Once upon a time I'd set up my infrastructure to be running everything in one system, at least partly to cut down on power usage. It was a bit of a disaster.

WHY it was a bit of a disaster, though, is an interesting thing. See, I was going with a hypervisor on the bare metal (specifically, ESXi - I believe at the time it was 6.0), with my NAS in a VM on top of it and any other stuff I was running also on VMs. There were actually several iterations/configurations of this absolute nightmare.

  • First, I did it with Physical RDM - Raw Device Mappings. In theory, this takes a bare hard drive and just... passes it through to a particular VM. In reality too, actually. Result? Data on the drive can be read in another system without needing ESXi. It also runs like an absolute PIG.
  • Then, I just passed an HBA through to the VM (the "traditional" method for virtualizing a NAS that uses ZFS) and ran it that way. That worked fine. The problem was, that was ALL my bulk storage. Which meant I needed a small VM for the NAS boot drive that could sit on a single 2.5" drive (in my case a 64GB SSD), which needed to boot first, before ANY of the other VMs which were living on NAS storage could be powered up. In practice this was a nightmare after every reboot and/or power loss.

I'm once again considering this, but coming at it from a different angle this time. There's a couple of reasons for this, not least of which being hey, project! Funding for this is going to come from selling off a lot of stuff that I'm sitting on and not using at all. Still sorting out how I'm going to sell it all - I'm too lazy to pack and ship multiple servers and switches - but I'll get it figured out. I'm hoping to build a modern, high-power and high-function system that's also more efficient than my current setup.

But that's not the only motivation; I'm starting to have issues with Odin, my primary hypervisor. It's running ESXi, and functionality just seems to... lock up? All the VMs running on it are fine, including VCSA - I can access them all via web or ssh, all the services they're providing work fine, but VCSA can't communicate with the host its running from, and the host UI never completes login. Reboot fixes, but is a serious brute-force fix.

My plan as it currently exists is as follows:

  1. Software will be Ubuntu 20.04 running Cockpit, possibly Webmin (it's still janky), and specifically the Cockpit-ZFS-Manager plugin. Of course, that requires Ubuntu 20.04 to be out, but if I get the bits before April, I may just install as 19.10 and upgrade. On top of that will be probably Kimchi, but possibly something else; still researching it. Basically, I'm going to take my current NAS setup, update it, and add hypervisor support. That way the hypervisor is also the storage source.
  2. Hardware: Going to go kind of all-out - for values. I'm planning to go with an Epyc CPU (as one might've guessed by the banner) and appropriate board. Ideally I'd like an Epyc 7302P, but that's pushing a thousand dollars, and I don't think I can bankroll that when I have to get a board and RAM. Ideally I'm going with 16 or more cores, at least vaguely decent clock speeds, and either an Asrock EPYCD8 or a Supermicro H11SSL-i for the motherboard. I may also look at getting a 4U chassis to replace my 3U SC836 chassis. I don't strictly speaking need the extra bays, but not only are they nice, it's hard to get an inexpensive graphics card (for Plex transcodes) that will fit in a 3U chassis - the coolers all stick up just a HAIR too far. We'll see. It's an expense I really don't need, so I probably won't.

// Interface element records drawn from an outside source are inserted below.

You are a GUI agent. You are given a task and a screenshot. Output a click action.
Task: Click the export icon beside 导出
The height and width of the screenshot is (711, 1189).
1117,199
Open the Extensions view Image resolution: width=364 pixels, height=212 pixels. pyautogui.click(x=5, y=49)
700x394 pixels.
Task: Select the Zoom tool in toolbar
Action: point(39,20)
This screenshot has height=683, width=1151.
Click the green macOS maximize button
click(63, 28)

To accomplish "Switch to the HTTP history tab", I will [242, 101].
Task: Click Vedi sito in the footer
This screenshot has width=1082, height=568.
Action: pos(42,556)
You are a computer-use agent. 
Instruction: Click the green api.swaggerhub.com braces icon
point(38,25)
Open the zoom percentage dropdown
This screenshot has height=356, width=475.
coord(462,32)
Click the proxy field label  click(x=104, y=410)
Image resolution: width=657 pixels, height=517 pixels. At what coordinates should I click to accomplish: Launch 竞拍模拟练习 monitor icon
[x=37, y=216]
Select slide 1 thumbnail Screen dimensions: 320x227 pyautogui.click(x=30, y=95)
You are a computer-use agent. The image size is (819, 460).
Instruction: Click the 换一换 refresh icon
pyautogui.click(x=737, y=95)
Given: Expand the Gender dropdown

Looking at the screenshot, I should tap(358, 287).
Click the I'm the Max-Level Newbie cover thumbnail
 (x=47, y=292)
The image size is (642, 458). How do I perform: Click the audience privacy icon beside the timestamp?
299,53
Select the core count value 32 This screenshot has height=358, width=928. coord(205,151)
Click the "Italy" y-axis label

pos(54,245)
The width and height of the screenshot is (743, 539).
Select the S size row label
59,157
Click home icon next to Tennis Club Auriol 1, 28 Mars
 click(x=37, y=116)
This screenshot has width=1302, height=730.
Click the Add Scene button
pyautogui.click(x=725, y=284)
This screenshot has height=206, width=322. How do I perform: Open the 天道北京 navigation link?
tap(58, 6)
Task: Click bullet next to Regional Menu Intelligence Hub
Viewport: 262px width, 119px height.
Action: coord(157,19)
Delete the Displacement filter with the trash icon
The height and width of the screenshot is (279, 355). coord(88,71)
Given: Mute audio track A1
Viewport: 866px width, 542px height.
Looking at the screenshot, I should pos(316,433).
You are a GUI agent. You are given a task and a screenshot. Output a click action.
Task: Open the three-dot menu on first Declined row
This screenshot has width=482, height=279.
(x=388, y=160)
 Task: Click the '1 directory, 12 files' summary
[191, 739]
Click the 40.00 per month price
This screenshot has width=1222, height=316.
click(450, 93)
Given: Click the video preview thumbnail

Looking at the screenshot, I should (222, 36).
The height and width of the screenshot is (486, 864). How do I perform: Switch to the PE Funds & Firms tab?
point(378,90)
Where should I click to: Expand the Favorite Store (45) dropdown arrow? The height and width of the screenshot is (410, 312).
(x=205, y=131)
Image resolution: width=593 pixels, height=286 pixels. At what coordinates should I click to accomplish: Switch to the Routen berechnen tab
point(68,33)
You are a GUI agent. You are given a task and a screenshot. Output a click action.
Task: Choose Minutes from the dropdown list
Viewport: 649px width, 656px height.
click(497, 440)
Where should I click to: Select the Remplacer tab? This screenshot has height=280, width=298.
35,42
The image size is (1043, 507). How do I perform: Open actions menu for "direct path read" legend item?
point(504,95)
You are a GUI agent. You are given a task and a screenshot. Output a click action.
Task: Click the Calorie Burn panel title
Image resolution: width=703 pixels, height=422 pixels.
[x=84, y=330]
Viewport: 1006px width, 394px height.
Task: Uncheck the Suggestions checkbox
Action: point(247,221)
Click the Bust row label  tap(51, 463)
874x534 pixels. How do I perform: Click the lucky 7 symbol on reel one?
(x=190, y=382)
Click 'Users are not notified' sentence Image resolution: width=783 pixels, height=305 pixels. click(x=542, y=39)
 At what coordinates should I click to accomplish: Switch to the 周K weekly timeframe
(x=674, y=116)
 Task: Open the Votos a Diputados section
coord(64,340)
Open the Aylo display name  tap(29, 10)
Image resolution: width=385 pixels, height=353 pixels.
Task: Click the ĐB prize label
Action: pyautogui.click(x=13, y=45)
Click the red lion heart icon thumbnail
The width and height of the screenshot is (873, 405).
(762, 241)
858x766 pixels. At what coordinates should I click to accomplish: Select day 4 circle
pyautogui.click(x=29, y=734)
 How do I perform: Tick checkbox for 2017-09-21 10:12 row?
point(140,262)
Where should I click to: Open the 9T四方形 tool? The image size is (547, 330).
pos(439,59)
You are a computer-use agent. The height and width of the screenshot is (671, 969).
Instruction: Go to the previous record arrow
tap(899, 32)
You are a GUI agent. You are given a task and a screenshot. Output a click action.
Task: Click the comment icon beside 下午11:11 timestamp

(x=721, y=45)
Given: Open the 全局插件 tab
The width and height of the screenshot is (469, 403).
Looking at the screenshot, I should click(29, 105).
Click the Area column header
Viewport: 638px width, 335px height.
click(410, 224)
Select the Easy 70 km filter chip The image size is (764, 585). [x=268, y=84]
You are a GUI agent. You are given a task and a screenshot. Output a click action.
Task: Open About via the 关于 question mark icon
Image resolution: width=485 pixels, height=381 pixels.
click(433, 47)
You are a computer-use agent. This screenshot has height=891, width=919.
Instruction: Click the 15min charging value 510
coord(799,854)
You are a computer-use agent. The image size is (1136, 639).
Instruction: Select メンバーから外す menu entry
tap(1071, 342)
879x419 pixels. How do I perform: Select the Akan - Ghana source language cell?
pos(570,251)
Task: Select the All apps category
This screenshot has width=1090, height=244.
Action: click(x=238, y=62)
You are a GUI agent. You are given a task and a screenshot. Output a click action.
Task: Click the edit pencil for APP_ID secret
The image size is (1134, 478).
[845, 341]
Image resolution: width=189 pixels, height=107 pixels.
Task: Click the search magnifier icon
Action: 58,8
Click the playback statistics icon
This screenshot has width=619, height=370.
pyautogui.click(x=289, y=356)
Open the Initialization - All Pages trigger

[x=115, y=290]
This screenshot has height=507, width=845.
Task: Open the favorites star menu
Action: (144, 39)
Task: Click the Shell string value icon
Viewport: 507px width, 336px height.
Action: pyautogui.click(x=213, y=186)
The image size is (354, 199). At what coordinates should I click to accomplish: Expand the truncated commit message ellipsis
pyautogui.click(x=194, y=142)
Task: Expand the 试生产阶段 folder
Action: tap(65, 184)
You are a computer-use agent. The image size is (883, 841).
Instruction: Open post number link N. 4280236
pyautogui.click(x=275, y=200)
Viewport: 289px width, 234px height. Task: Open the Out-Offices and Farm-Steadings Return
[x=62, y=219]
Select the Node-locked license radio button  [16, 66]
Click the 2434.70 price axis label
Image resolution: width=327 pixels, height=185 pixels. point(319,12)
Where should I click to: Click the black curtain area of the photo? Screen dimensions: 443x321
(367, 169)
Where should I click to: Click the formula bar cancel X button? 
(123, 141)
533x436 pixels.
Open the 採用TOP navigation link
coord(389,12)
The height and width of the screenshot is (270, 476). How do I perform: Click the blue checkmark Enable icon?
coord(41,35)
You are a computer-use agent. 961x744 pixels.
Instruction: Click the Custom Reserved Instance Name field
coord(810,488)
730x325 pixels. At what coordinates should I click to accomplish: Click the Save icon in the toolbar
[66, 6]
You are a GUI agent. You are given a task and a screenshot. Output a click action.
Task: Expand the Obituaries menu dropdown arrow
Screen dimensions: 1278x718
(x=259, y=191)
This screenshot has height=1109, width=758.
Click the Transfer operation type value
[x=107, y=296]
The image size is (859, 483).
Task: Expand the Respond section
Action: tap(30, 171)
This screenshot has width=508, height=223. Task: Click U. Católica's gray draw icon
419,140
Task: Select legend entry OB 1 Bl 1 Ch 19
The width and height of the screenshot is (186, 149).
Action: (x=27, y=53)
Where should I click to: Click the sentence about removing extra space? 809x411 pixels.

Briefly, because I know someone will want to know, I'll talk about Proxmox - or specifically why I'm not just using it. Frankly, Proxmox's ZFS support in the Web UI is primitive at best - the same can NOT be said of Cockpit-ZFS-Manager, despite its being a very young project. Also, Proxmox is a hypervisor first, and anything else would be tacked on. That's exactly backwards of what I'm doing here; the Docker containers and storage are the primary items here, and KVM/hypervisor functions are to make life a bit simpler. Tacking on the primary goals is silly when it doesn't need to be done and gives no advantage.

Currently, I'm mostly just planning this out, doing inventory and figuring out how and where to sell most of this stuff to come out ahead. I suspect I'll end up documenting it all through here as I go.